Но пройти на «острова» можно только здесь, не одним мною это проверено. Как мы будет барахтаться в этой вонючей жиже? Если бы один я, а то ведь и Глаша!.. Закинув винтовку за спину, я снял с лозового куста брошенную кем-то жердь и пошел с нею, как с копьем, на поблескивающий пузырь. Надо растолкать их. Раздувшаяся туша тяжело и недовольно качнулась — и только. Глаша наблюдает издали, глаза страдающие, больные.
А я (совсем как Федька на тех старых могилах) весело заорал, запел какие-то бессмысленные слова:
— А мы сейчас, а мы сейчас! У покойника зубы не болят, не болят!..
Я уже не обращаю внимания на грязь до пояса, на липкую вонь, взобрался на качающуюся корягу, постоял, помаячил на ней, пошел, показывая Глаше, как все забавно и просто, потрогал шестом островок-тушу и прыгнул на него. И тотчас соскользнул, как бы даже не коснувшись туши ногами. Винтовка больно стукнула по голове, по уху, ноги мои ушли в пустоту, пальцы жадно ловят отвратительную скользоту шерсти, кожи.
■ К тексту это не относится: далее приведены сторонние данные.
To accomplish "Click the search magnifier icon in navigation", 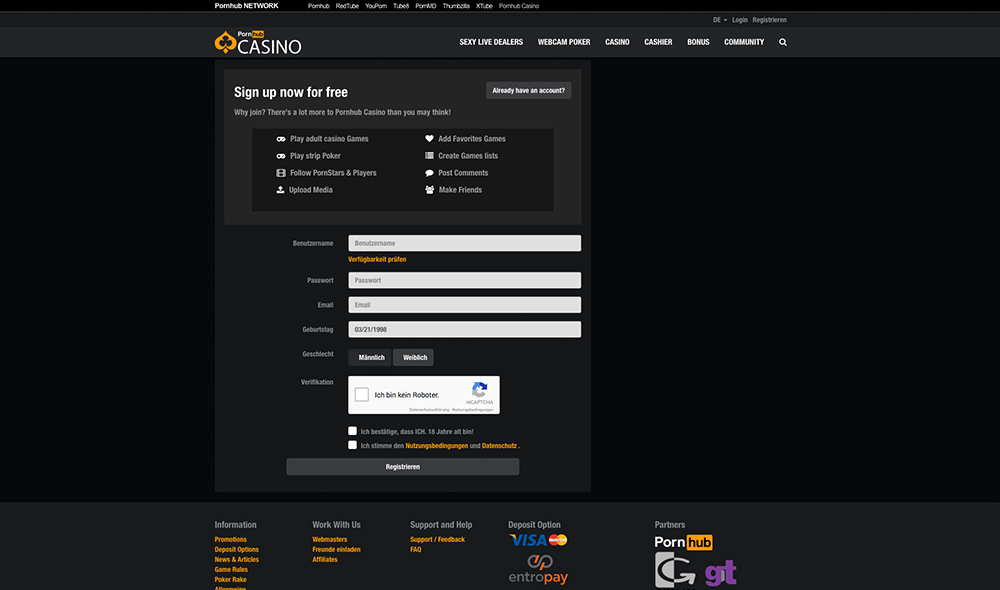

Наконец ноги что-то нащупали. Грязь по грудь, но я уже стою. Глаша с ужасом смотрит на меня, показывая, чтобы шел к берегу. Но тут же сама, как позванная, пошла, движется ко мне, протягивая руку. Это с ней бывает, вот так и на поляне пошла к Косачу…
Я не шевелюсь, боюсь, что потеряю опору, что напугаю ее или сам окончательно испугаюсь. Если я выползу снова на берег, никакая сила больше не затолкает меня в эту вонь. Глаша все поднимает руки над грязью, брезгливо, опасливо. Сначала сапоги, потом юбка, что поверх брюк, утонули в грязи, черная тина забрала Глашины колени, втянутый живот, чернота поднимается по серому свитеру к испуганным ее грудям, Глаша сжимает их локтями, держа руки перед лицом, возле рта… Я бросился к ней, и вовремя: почти падающую схватил за руку и потащил. Не давая опомниться ей, себе, тащу мимо раздувшихся «бегемотов», хватаясь свободной рукой за коряги и ветки, и все ору громко и отчаянно:
— Чудо-юдо рыба-кит! Чудо-юдо рыба-кит!..
Заставляя себя не думать ни о чем, не чувствовать ничего, с бессмысленной и опасной торопливостью рвусь, тащу Глашу к «острову». Лицо ее искажено гримасой отвращения, ужаса, забрызгано грязью. Несколько раз ноги наши совершенно теряли опору, и тогда мы бросались, как от огня, в сторону, видя свой испуг в глазах другого. Уже осока, уже близко берег, тут уже по пояс грязь, можно бы спокойно добрести, но мы, будто с тонущей лодки спасаемся, отчаянно барахтаемся и выбираемся на берег почти ползком.